National policymakers said PMS contracts should be phased out from 2013-14, with a view that the extra income often fails to provide good value for money above GMS peers. Commissioners were asked to review the contracts no later than 2016.

A spokesman for NHSE/I in the Midlands did not confirm whether national guidance had since been updated. But he said the organisation, which delegates its responsibility for primary care commissioning to the CCG, was “satisfied” the group had followed “appropriate processes” during their reviews.

The spokesman added: “We are confident that they are taking the necessary steps to ensure public money is spent appropriately and effectively across the area.”

Birmingham and Solihull CCG decided to decommission ”legacy” PMS contracts in December 2018, eight months after the organisation was created with the merger of Birmingham CrossCity, Birmingham South Central and Solihull CCGs. The two Birmingham CCGs held PMS contracts that had passed earlier reviews.

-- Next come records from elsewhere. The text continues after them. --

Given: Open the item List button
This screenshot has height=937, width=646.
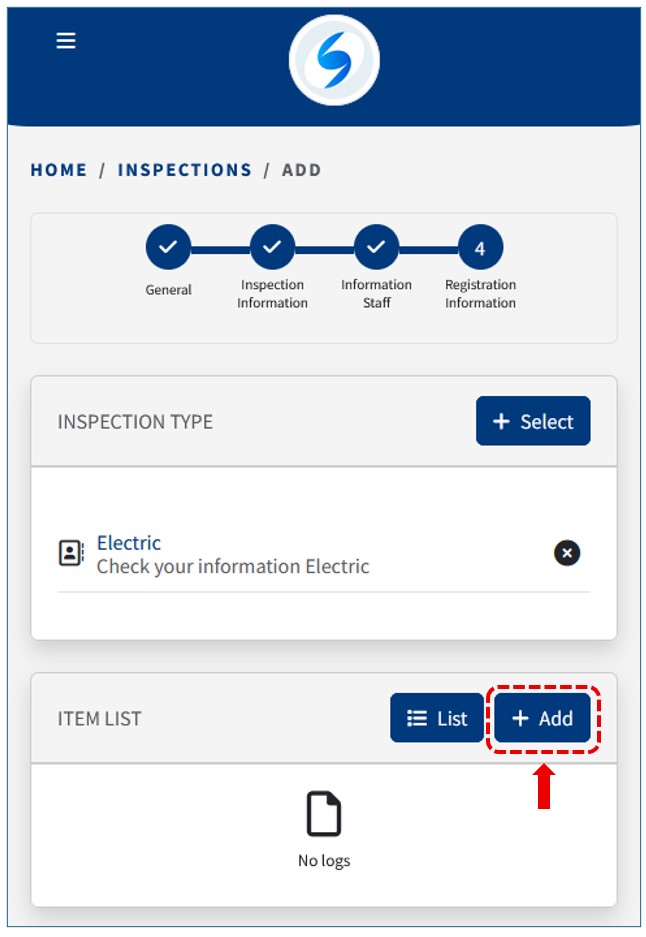Looking at the screenshot, I should coord(437,718).
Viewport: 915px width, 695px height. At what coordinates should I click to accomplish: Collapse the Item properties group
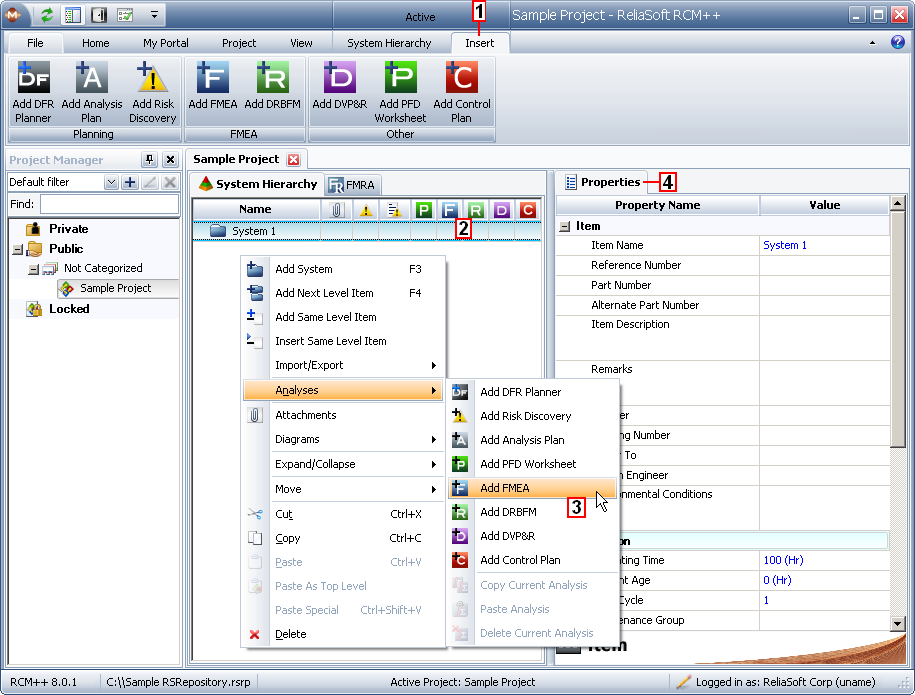[565, 227]
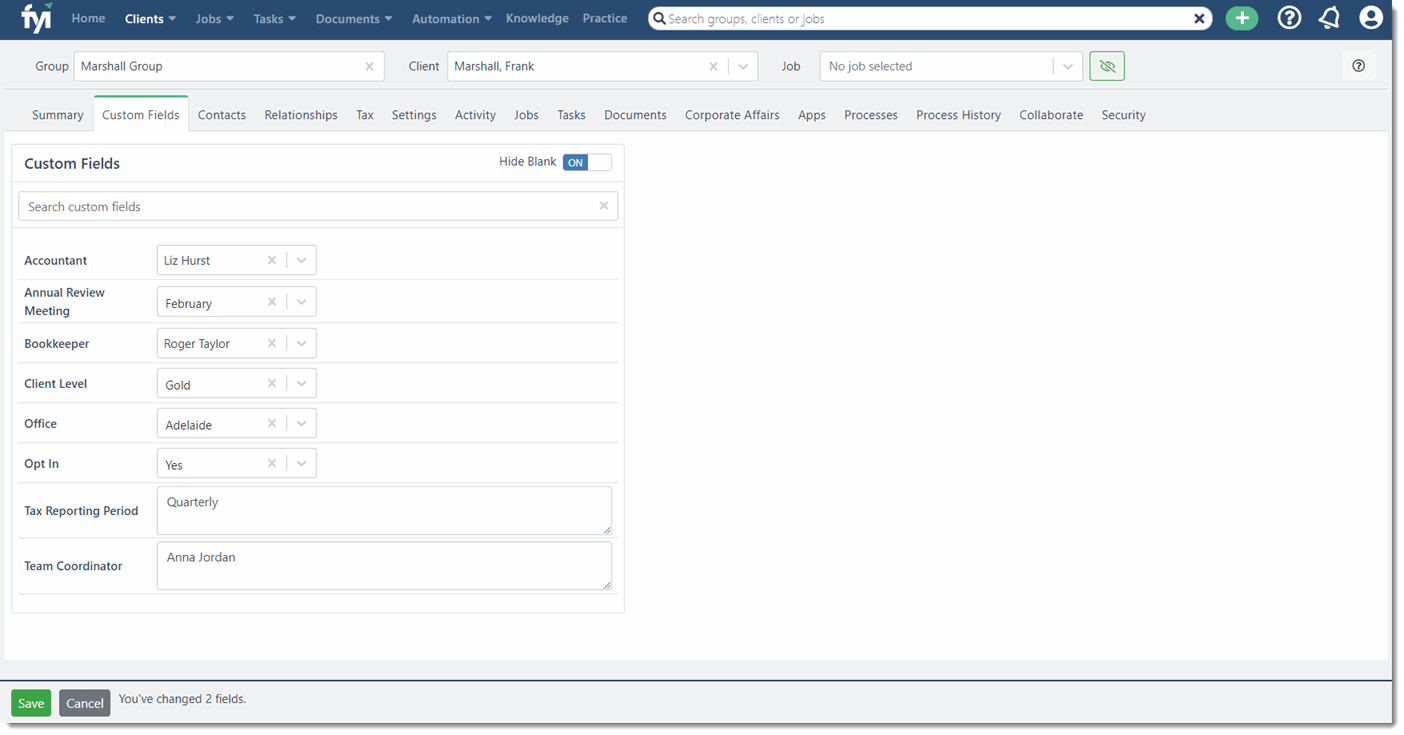Remove the Liz Hurst accountant value

click(271, 259)
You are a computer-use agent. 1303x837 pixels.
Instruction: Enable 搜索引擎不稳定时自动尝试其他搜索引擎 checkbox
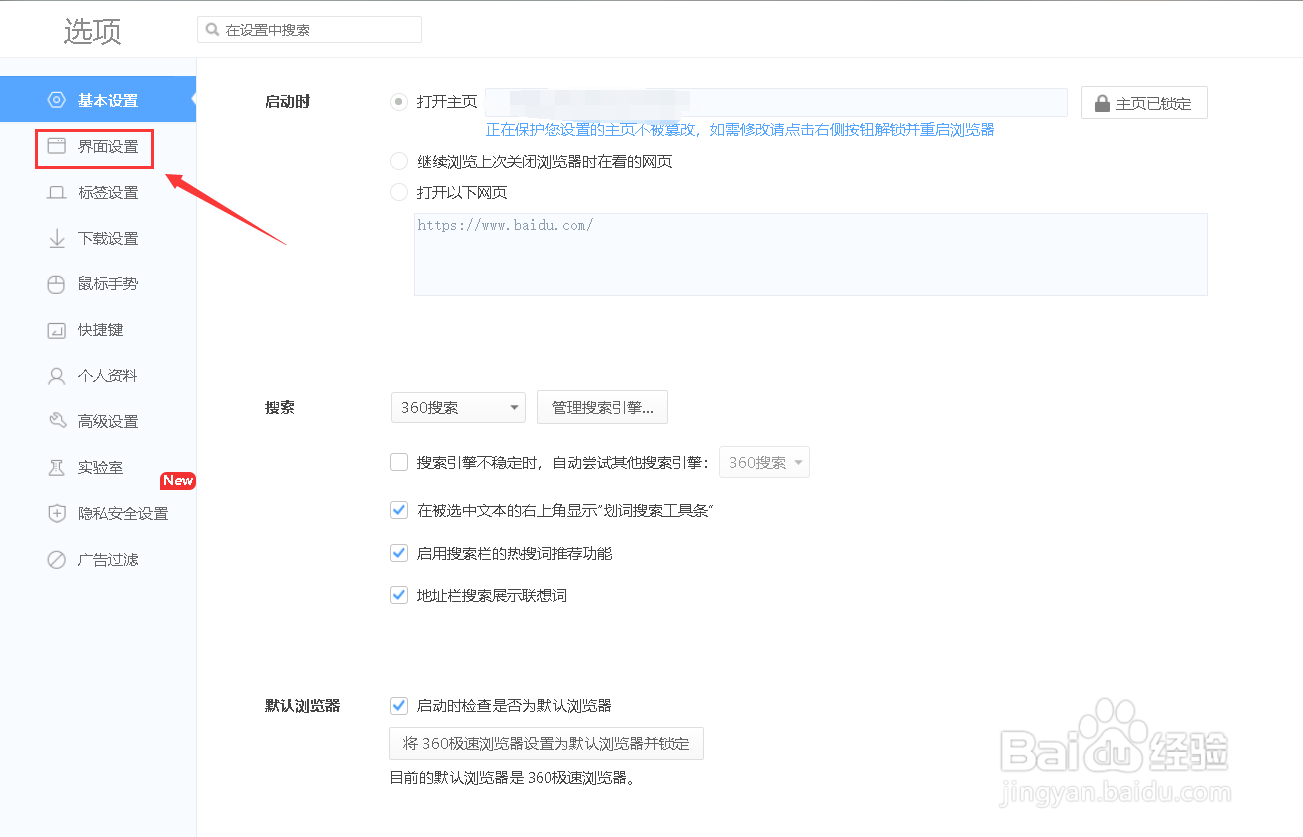point(398,462)
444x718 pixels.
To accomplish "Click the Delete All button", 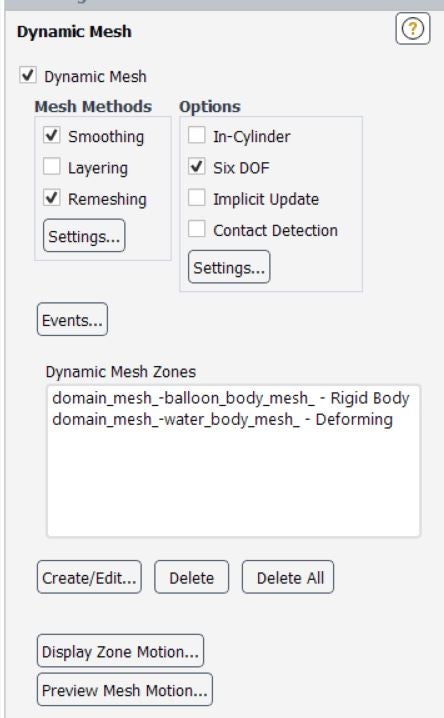I will click(288, 577).
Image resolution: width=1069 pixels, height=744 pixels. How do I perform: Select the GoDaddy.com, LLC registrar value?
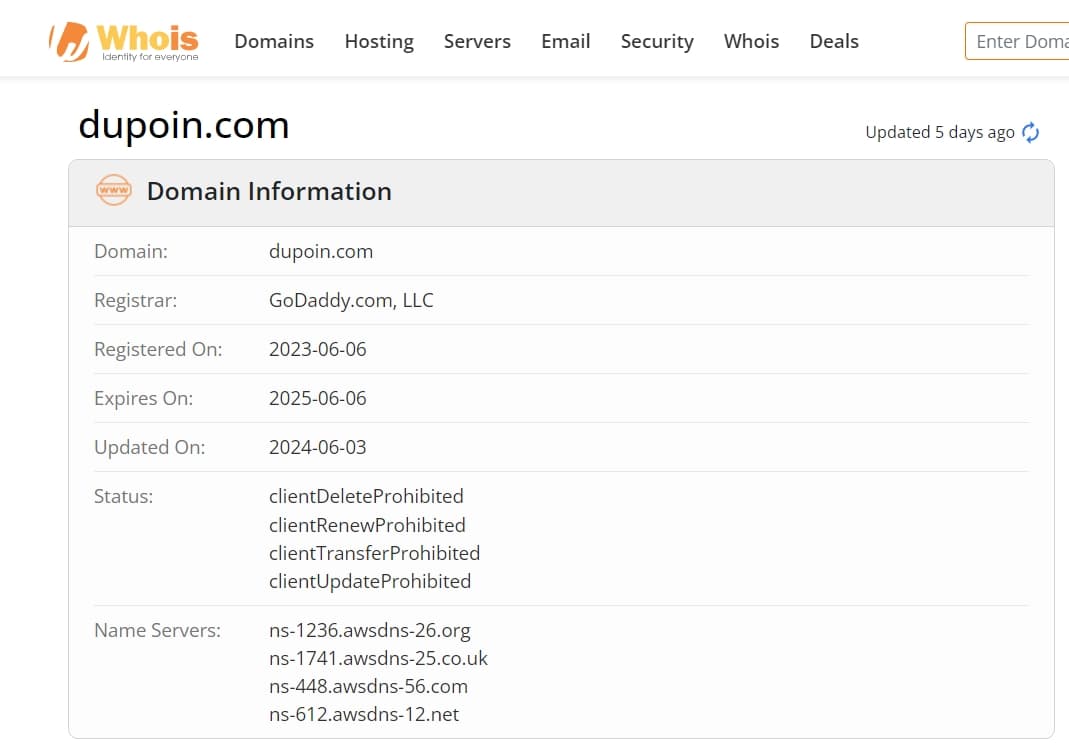(351, 300)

A spokeswoman for the merged organisation said commissioners assessed the contracts to align “consistency of services and equity” for all patients. The CCG serves 1.3 million patients and received an allocation of £2.4bn this financial year. Any money saved through PMS cuts will be reinvested across primary care, it has said.

PMS contracts in Birmingham

Among the services likely to be affected by the cuts are:

  • Five enhanced screening services for minority ethnic groups;
  • Five services for patients with chronic conditions and/or complex comorbidities;
  • Two services for patients experiencing homelessness;
  • Three services offering culturally-specific consultations;
  • Two home visit services;
  • A 24/7 phone number for end-of-life patients; and
  • Chaplaincy and counselling services.

The affected practices serve some of the most deprived areas of Birmingham. PMS contracts currently fund at least 30 services, many of which are designed to address the health needs of minority ethnic patients, who are disproportionately affected by chronic conditions like diabetes and who may face linguistic and cultural barriers when accessing healthcare.

Race Equality Foundation chief executive Jabeer Butt previously called the funding cuts “appalling” and said they would “only widen racial and socioeconomic inequalities”.

Meanwhile, the CCG’s equality and impact assessments of the cuts, now published on its website, reveal roughly 850 patients, carers or other members of the public per week may be affected.

The assessments, which suggest alternative funding and pathway options, predict withdrawing PMS funding from 13 services will have some impact on patient safety, experience, effectiveness of care and/or equality. Most predicted impacts were negative, but a handful were positive.

Every funding cut was expected to damage the CCG’s reputation.

Highgate Medical Centre partner Jui Pandit told HSJ: ”We are simply trying to meet the needs of our patients — deprived communities need more from their local surgeries.

“Cutting 20 per cent of our budget in the way that has been proposed neither appears to meet the guidance set out by NHSE nor actually supports the closure of the health gap that is an aspiration for all involved in healthcare.

“Equity of provision in this case appears to be a race to the bottom for all. It shouldn’t mean taking resources away from those who most need it.

“Though this may lead to equitable distribution of resources it will inevitably widen the health gap for a deprived community whose outcomes are known to be already worse than others.”

The CCG assessments state “resilience funding” will be available for affected surgeries. Practices may be eligible for further funding through an “enhanced universal offer,” but this will be subject to targets.

The CCG declined to comment further while the appeals process is ongoing.